[Data records]
[start]
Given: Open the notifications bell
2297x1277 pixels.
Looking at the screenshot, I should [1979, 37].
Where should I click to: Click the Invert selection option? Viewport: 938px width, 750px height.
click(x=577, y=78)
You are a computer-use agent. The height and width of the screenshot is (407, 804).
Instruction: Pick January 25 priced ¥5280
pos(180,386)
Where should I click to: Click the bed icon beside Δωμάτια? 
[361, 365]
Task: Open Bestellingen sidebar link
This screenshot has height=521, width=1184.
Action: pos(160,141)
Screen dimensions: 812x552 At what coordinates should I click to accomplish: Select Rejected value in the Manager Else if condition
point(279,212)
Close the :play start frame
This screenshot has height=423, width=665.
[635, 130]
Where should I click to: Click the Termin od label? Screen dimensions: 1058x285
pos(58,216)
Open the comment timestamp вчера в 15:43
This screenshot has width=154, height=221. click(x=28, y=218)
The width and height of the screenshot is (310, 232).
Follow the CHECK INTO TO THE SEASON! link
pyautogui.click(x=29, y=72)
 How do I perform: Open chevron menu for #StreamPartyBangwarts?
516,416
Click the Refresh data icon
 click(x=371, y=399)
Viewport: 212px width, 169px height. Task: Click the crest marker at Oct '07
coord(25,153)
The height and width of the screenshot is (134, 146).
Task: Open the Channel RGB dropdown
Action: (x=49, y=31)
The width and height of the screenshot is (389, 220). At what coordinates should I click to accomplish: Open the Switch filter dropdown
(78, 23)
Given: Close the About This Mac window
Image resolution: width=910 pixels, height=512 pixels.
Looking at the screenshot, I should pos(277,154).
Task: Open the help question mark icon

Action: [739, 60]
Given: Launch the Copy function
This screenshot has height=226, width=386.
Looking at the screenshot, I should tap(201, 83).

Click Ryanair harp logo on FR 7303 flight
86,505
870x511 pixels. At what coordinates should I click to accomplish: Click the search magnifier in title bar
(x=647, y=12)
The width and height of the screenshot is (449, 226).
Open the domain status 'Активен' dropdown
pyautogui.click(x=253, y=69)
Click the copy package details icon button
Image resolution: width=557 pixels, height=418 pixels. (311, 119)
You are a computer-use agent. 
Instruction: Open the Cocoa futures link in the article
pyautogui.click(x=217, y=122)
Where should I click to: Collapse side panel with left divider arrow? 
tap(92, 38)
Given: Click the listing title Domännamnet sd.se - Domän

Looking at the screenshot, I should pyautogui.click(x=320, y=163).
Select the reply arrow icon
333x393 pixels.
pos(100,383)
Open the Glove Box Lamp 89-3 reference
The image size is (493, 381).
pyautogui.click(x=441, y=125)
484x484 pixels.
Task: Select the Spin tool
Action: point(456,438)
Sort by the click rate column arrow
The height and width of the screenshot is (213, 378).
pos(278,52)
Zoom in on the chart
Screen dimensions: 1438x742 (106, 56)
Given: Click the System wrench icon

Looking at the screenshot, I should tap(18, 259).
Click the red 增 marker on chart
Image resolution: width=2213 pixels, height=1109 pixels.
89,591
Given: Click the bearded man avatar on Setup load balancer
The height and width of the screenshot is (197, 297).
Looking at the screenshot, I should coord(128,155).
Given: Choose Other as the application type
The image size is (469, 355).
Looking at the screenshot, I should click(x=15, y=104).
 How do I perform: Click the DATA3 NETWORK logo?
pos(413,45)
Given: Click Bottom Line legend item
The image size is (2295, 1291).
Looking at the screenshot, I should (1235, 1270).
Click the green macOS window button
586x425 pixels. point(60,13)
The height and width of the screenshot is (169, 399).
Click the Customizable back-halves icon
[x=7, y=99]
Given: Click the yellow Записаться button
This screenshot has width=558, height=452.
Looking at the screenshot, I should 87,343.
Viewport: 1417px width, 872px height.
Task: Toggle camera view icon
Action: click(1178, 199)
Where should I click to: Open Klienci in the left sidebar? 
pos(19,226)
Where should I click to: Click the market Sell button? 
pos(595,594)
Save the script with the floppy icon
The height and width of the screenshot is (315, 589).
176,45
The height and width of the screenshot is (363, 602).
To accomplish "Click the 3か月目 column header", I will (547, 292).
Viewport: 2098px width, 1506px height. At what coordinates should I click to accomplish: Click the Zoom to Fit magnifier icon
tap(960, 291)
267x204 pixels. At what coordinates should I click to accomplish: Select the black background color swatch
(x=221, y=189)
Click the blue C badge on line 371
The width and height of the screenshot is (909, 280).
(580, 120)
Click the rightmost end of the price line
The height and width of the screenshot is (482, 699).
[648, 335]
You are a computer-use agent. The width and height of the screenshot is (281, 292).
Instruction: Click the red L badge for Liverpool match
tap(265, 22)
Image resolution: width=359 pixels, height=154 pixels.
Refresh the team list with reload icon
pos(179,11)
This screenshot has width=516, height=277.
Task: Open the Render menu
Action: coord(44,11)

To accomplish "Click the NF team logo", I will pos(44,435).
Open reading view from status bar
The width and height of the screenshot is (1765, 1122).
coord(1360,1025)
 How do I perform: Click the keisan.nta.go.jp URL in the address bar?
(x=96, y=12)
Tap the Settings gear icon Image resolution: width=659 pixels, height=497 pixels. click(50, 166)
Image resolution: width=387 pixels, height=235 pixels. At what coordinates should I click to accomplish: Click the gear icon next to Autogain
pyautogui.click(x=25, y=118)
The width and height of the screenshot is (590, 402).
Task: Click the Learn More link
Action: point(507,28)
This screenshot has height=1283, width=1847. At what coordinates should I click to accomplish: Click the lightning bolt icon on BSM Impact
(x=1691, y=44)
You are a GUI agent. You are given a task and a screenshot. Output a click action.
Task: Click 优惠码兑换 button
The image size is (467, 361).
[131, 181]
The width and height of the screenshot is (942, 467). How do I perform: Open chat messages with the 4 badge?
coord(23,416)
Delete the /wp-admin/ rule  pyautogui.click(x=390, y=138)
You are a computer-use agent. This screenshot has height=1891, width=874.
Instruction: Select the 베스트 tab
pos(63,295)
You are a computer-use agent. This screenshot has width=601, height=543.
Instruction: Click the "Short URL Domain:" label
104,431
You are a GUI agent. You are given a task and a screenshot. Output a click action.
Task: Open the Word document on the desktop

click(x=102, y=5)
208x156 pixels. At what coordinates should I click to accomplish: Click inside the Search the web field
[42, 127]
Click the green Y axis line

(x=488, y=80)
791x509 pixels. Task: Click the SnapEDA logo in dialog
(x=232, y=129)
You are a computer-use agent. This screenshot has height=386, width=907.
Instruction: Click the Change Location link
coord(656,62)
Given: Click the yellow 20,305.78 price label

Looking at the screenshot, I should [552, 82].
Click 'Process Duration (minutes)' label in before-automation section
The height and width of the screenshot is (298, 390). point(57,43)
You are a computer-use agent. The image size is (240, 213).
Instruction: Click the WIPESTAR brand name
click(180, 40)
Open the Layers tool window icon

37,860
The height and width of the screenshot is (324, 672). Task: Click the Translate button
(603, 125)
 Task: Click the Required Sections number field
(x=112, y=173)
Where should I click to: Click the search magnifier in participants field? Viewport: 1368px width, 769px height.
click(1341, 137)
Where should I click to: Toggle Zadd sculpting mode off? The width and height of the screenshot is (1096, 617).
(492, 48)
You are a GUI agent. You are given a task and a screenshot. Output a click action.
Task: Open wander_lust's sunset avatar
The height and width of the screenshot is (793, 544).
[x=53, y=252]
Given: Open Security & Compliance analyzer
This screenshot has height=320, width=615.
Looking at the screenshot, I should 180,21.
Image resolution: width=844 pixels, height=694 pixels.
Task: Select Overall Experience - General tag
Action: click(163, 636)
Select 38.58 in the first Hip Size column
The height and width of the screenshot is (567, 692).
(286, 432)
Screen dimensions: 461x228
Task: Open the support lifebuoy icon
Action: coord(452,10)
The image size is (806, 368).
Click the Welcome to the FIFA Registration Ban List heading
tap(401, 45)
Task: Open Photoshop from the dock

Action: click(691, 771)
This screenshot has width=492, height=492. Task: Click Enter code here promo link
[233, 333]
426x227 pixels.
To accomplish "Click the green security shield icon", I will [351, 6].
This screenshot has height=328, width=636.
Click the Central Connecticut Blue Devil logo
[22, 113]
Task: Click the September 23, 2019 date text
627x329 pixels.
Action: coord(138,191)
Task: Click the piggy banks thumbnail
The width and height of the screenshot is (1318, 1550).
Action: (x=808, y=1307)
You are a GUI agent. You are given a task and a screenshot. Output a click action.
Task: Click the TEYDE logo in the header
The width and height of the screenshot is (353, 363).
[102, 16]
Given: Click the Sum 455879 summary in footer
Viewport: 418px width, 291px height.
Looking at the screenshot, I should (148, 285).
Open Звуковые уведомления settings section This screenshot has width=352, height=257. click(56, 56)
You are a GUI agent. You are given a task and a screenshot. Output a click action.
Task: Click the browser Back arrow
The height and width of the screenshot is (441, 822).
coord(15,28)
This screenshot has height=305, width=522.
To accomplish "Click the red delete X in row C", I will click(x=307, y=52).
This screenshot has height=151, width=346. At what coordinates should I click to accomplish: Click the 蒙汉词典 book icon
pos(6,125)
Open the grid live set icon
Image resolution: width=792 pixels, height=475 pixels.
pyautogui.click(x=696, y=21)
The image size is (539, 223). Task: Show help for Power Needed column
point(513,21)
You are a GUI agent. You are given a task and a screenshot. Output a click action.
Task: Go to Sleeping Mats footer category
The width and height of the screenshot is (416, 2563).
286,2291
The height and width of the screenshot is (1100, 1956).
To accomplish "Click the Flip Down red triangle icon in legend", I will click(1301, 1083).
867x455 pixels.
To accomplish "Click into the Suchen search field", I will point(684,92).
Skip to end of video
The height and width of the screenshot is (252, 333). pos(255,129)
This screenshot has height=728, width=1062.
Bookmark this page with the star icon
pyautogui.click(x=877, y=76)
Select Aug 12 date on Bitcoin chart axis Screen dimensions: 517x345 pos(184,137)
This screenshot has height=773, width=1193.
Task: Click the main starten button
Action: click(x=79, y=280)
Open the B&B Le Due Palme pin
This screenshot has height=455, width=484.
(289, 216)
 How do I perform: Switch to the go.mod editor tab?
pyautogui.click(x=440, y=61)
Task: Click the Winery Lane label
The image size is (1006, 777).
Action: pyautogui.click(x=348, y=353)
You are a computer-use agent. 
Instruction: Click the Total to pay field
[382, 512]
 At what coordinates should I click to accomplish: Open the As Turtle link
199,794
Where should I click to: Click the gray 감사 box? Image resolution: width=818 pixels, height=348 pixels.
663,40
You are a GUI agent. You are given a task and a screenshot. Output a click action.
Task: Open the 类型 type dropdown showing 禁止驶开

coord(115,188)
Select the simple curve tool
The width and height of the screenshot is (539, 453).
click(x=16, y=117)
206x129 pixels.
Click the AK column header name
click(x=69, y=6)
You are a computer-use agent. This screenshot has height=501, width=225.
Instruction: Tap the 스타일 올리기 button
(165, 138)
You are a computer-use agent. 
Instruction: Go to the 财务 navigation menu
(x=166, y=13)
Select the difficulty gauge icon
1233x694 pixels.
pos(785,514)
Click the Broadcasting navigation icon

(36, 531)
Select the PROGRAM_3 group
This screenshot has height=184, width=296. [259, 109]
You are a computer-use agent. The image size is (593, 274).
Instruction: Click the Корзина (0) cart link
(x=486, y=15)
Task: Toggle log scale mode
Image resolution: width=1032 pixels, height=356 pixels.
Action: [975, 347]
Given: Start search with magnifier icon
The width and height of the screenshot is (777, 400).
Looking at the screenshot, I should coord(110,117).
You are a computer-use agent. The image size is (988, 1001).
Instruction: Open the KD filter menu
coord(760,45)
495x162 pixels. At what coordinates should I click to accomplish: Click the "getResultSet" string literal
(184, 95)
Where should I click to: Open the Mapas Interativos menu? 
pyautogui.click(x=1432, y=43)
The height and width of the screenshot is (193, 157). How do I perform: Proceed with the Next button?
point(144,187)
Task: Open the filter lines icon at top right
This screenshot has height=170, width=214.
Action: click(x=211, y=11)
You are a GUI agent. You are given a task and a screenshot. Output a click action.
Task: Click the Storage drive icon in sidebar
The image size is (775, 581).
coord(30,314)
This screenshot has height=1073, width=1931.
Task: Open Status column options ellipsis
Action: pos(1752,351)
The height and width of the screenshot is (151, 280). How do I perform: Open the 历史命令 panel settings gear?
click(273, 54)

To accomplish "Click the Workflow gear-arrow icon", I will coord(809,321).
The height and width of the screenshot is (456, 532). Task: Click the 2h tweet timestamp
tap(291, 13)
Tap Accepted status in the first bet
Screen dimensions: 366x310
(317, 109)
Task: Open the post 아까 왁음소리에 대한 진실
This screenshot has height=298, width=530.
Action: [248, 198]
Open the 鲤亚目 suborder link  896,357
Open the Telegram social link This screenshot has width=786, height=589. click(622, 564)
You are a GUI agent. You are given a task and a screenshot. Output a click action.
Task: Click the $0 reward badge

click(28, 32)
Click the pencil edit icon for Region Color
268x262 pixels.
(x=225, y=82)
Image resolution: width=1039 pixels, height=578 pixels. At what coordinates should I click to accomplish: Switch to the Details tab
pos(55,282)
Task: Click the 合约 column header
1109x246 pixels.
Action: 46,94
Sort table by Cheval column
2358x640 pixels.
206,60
[end]
> [STATED GOAL]:
Swap "screenshot" for "screen capture" in the records from the line with "I will coord(809,321)." up to and including the line with "Open the 鲤亚目", and write out those lines again with nothing else changed.

> [SOLUTION TO THE EXERCISE]:
To accomplish "Click the Workflow gear-arrow icon", I will coord(809,321).
The height and width of the screen capture is (456, 532). Task: Click the 2h tweet timestamp
tap(291, 13)
Tap Accepted status in the first bet
Screen dimensions: 366x310
(317, 109)
Task: Open the post 아까 왁음소리에 대한 진실
This screen capture has height=298, width=530.
Action: [248, 198]
Open the 鲤亚目 suborder link  896,357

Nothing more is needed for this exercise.